_What the task asks_: All of the entries below, duplicated exactly, make up the answer.

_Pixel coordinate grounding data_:
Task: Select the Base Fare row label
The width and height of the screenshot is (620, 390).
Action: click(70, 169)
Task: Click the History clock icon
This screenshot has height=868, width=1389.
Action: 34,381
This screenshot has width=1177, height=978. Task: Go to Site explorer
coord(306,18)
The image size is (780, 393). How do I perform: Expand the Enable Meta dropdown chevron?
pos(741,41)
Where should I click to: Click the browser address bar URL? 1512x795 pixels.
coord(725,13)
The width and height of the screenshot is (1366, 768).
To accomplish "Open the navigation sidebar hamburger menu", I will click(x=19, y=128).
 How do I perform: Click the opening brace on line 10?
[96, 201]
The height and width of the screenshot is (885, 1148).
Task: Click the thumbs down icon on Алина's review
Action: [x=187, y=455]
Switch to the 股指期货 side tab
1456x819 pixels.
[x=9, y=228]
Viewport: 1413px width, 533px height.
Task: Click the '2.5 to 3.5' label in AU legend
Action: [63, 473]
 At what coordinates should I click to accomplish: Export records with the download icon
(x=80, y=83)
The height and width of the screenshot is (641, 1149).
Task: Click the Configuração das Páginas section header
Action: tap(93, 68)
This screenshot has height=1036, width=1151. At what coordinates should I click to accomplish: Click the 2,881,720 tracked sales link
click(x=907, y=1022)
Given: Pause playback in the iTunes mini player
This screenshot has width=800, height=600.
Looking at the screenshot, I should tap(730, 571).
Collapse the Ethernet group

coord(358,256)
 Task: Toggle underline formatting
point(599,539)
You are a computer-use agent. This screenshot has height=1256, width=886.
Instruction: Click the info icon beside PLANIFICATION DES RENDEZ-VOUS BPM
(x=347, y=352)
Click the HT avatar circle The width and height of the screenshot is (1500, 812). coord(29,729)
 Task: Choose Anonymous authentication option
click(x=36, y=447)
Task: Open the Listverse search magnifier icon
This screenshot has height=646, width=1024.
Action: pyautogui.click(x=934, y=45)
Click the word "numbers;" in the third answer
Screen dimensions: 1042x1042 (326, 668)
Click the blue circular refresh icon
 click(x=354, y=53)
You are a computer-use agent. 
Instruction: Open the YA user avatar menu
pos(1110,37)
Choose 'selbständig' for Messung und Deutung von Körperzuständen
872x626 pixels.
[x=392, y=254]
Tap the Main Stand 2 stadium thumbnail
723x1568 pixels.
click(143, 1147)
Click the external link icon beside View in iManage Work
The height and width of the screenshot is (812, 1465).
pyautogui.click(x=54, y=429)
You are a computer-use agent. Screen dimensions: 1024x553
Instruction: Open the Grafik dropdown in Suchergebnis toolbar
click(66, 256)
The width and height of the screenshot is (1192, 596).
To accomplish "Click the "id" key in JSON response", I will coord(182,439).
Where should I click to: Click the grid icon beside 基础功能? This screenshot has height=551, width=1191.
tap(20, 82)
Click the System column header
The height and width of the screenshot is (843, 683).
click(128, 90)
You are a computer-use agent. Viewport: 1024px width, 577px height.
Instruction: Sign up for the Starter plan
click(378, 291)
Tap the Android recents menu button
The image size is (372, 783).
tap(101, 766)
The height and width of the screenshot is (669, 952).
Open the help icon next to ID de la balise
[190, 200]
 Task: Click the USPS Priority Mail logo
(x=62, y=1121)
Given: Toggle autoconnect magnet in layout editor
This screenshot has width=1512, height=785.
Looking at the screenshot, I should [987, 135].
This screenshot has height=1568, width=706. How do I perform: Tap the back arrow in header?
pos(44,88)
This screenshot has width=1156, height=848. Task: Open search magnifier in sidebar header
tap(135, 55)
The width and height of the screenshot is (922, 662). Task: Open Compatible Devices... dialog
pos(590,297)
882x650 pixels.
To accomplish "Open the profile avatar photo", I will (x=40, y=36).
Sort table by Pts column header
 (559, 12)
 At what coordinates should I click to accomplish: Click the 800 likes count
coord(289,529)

_Answer to this exercise_:
Task: Select the Base Fare row label
The width and height of the screenshot is (620, 390).
Action: click(70, 169)
Task: Click the History clock icon
This screenshot has height=868, width=1389.
Action: 34,381
This screenshot has width=1177, height=978. Task: Go to Site explorer
coord(306,18)
The image size is (780, 393). How do I perform: Expand the Enable Meta dropdown chevron?
pos(741,41)
Where should I click to: Click the browser address bar URL? 1512x795 pixels.
coord(725,13)
The width and height of the screenshot is (1366, 768).
To accomplish "Open the navigation sidebar hamburger menu", I will click(x=19, y=128).
 How do I perform: Click the opening brace on line 10?
[96, 201]
The height and width of the screenshot is (885, 1148).
Task: Click the thumbs down icon on Алина's review
Action: [x=187, y=455]
Switch to the 股指期货 side tab
1456x819 pixels.
[x=9, y=228]
Viewport: 1413px width, 533px height.
Task: Click the '2.5 to 3.5' label in AU legend
Action: [63, 473]
 At what coordinates should I click to accomplish: Export records with the download icon
(x=80, y=83)
The height and width of the screenshot is (641, 1149).
Task: Click the Configuração das Páginas section header
Action: tap(93, 68)
This screenshot has height=1036, width=1151. At what coordinates should I click to accomplish: Click the 2,881,720 tracked sales link
click(x=907, y=1022)
Given: Pause playback in the iTunes mini player
This screenshot has width=800, height=600.
Looking at the screenshot, I should tap(730, 571).
Collapse the Ethernet group

coord(358,256)
 Task: Toggle underline formatting
point(599,539)
You are a computer-use agent. This screenshot has height=1256, width=886.
Instruction: Click the info icon beside PLANIFICATION DES RENDEZ-VOUS BPM
(x=347, y=352)
Click the HT avatar circle The width and height of the screenshot is (1500, 812). coord(29,729)
 Task: Choose Anonymous authentication option
click(x=36, y=447)
Task: Open the Listverse search magnifier icon
This screenshot has height=646, width=1024.
Action: pyautogui.click(x=934, y=45)
Click the word "numbers;" in the third answer
Screen dimensions: 1042x1042 (326, 668)
Click the blue circular refresh icon
 click(x=354, y=53)
You are a computer-use agent. 
Instruction: Open the YA user avatar menu
pos(1110,37)
Choose 'selbständig' for Messung und Deutung von Körperzuständen
872x626 pixels.
[x=392, y=254]
Tap the Main Stand 2 stadium thumbnail
723x1568 pixels.
click(143, 1147)
Click the external link icon beside View in iManage Work
The height and width of the screenshot is (812, 1465).
pyautogui.click(x=54, y=429)
You are a computer-use agent. Screen dimensions: 1024x553
Instruction: Open the Grafik dropdown in Suchergebnis toolbar
click(66, 256)
The width and height of the screenshot is (1192, 596).
To accomplish "Click the "id" key in JSON response", I will coord(182,439).
Where should I click to: Click the grid icon beside 基础功能? This screenshot has height=551, width=1191.
tap(20, 82)
Click the System column header
The height and width of the screenshot is (843, 683).
click(128, 90)
You are a computer-use agent. Viewport: 1024px width, 577px height.
Instruction: Sign up for the Starter plan
click(378, 291)
Tap the Android recents menu button
The image size is (372, 783).
tap(101, 766)
The height and width of the screenshot is (669, 952).
Open the help icon next to ID de la balise
[190, 200]
 Task: Click the USPS Priority Mail logo
(x=62, y=1121)
Given: Toggle autoconnect magnet in layout editor
This screenshot has width=1512, height=785.
Looking at the screenshot, I should [987, 135].
This screenshot has height=1568, width=706. How do I perform: Tap the back arrow in header?
pos(44,88)
This screenshot has width=1156, height=848. Task: Open search magnifier in sidebar header
tap(135, 55)
The width and height of the screenshot is (922, 662). Task: Open Compatible Devices... dialog
pos(590,297)
882x650 pixels.
To accomplish "Open the profile avatar photo", I will (x=40, y=36).
Sort table by Pts column header
 (559, 12)
 At what coordinates should I click to accomplish: Click the 800 likes count
coord(289,529)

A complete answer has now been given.